▶ **The task**
Apart from the pictures, please restate every entry below exactly.

▶ **Task data**
○ ○ ○

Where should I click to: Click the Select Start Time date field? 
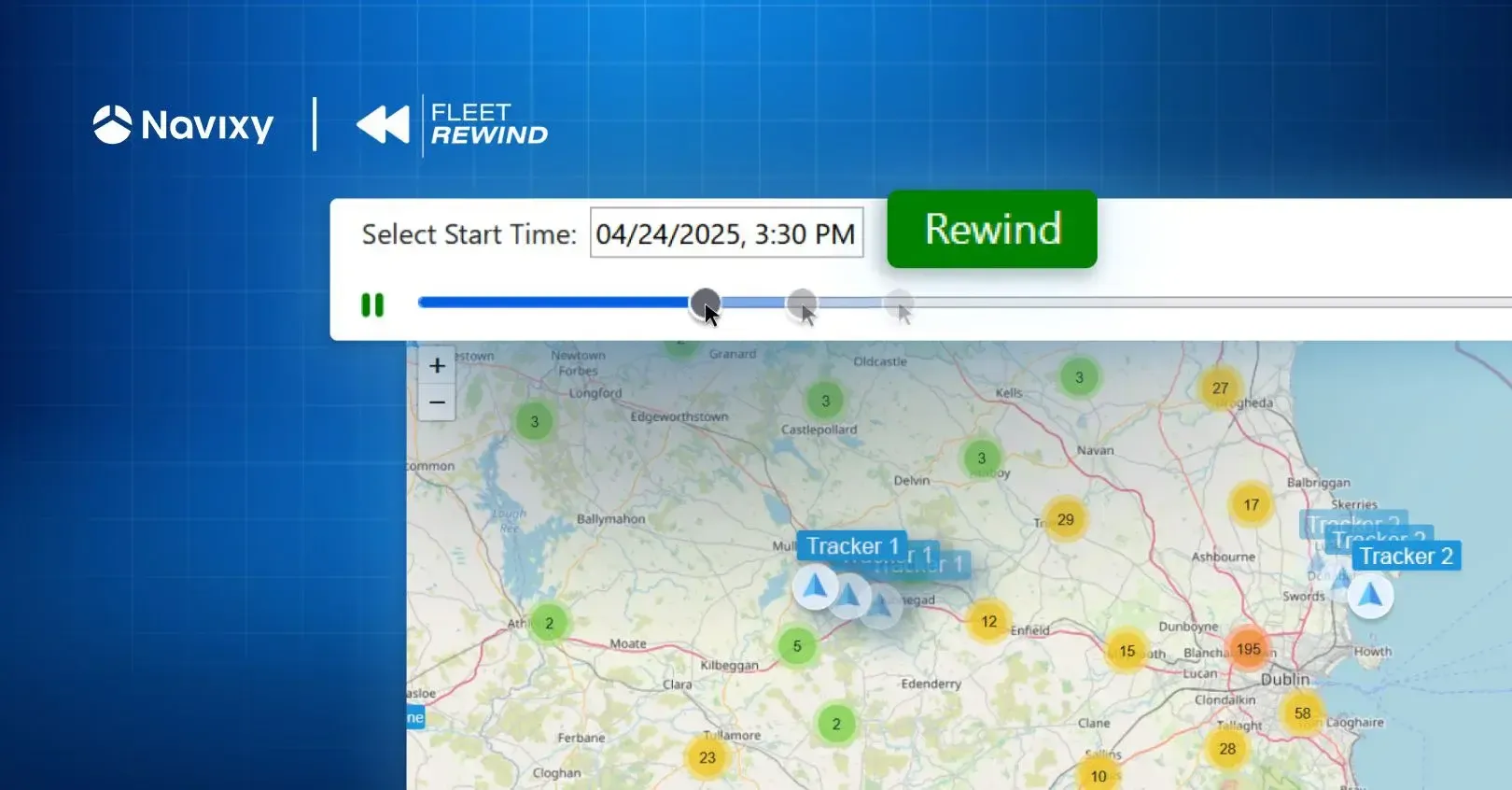726,233
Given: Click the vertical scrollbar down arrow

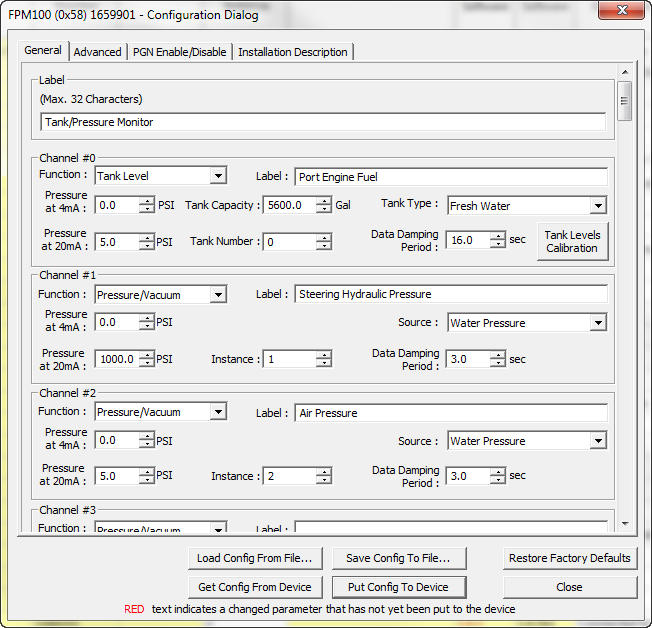Looking at the screenshot, I should [625, 523].
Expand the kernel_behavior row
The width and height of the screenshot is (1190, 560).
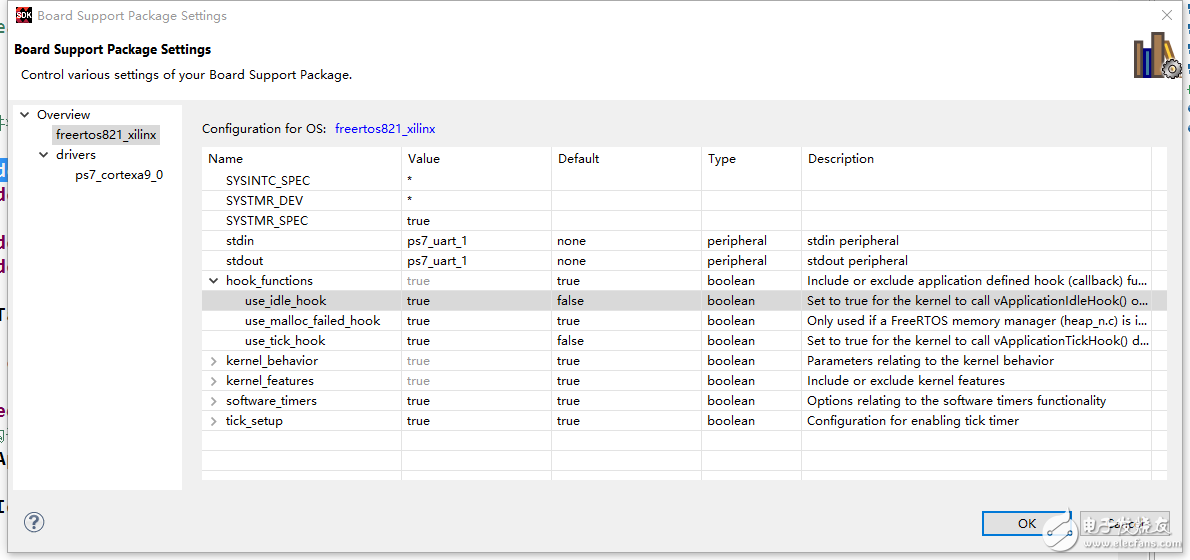(214, 361)
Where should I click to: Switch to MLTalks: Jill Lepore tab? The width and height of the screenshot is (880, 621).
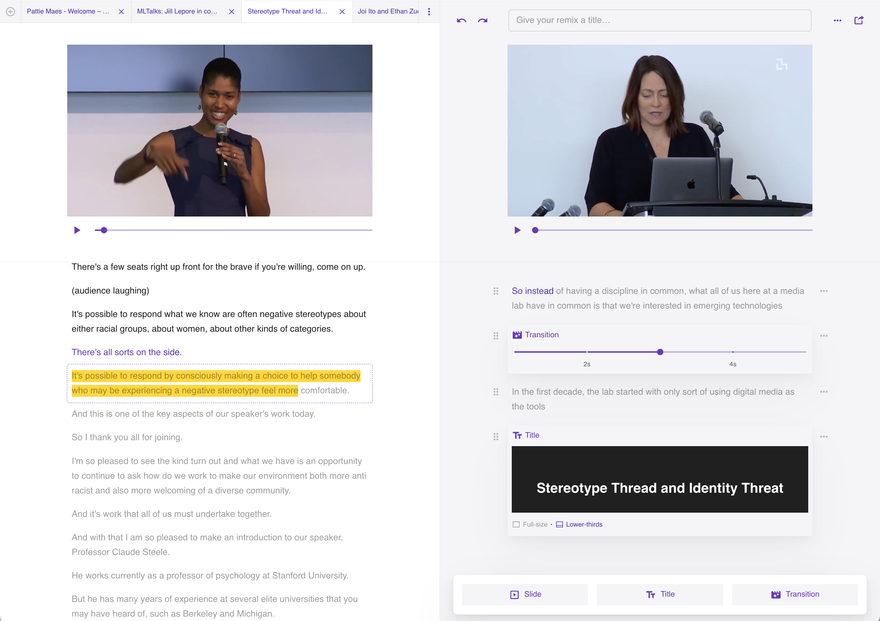tap(177, 12)
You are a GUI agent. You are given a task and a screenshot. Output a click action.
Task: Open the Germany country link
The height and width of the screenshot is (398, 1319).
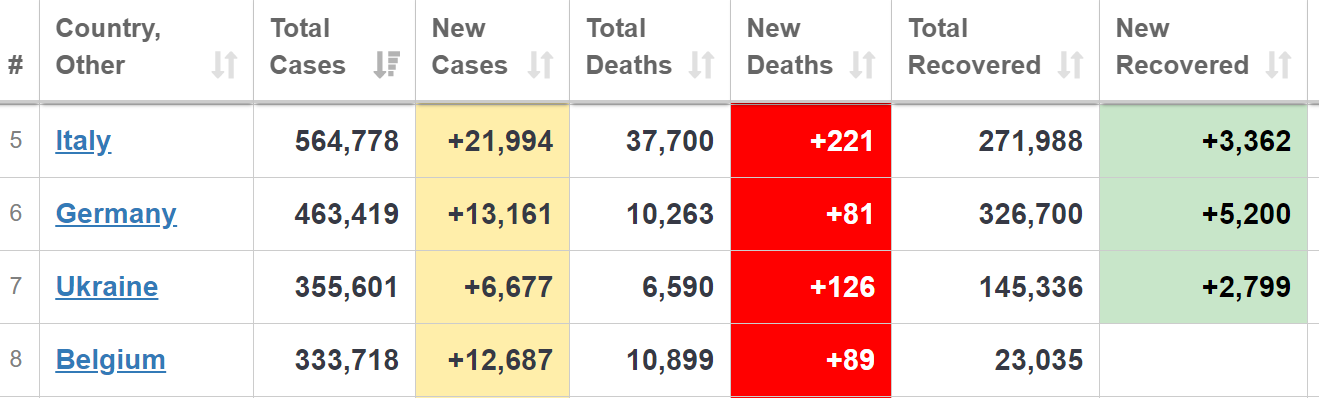[x=116, y=214]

○ ○ ○

▶ **Answer space**
Where should I click to: Click the Select Start Time date field? 
726,233
Given: Click the vertical scrollbar down arrow

Looking at the screenshot, I should [625, 523].
Expand the kernel_behavior row
The width and height of the screenshot is (1190, 560).
(214, 361)
Where should I click to: Switch to MLTalks: Jill Lepore tab? The width and height of the screenshot is (880, 621).
tap(177, 12)
You are a GUI agent. You are given a task and a screenshot. Output a click action.
Task: Open the Germany country link
The height and width of the screenshot is (398, 1319).
[x=116, y=214]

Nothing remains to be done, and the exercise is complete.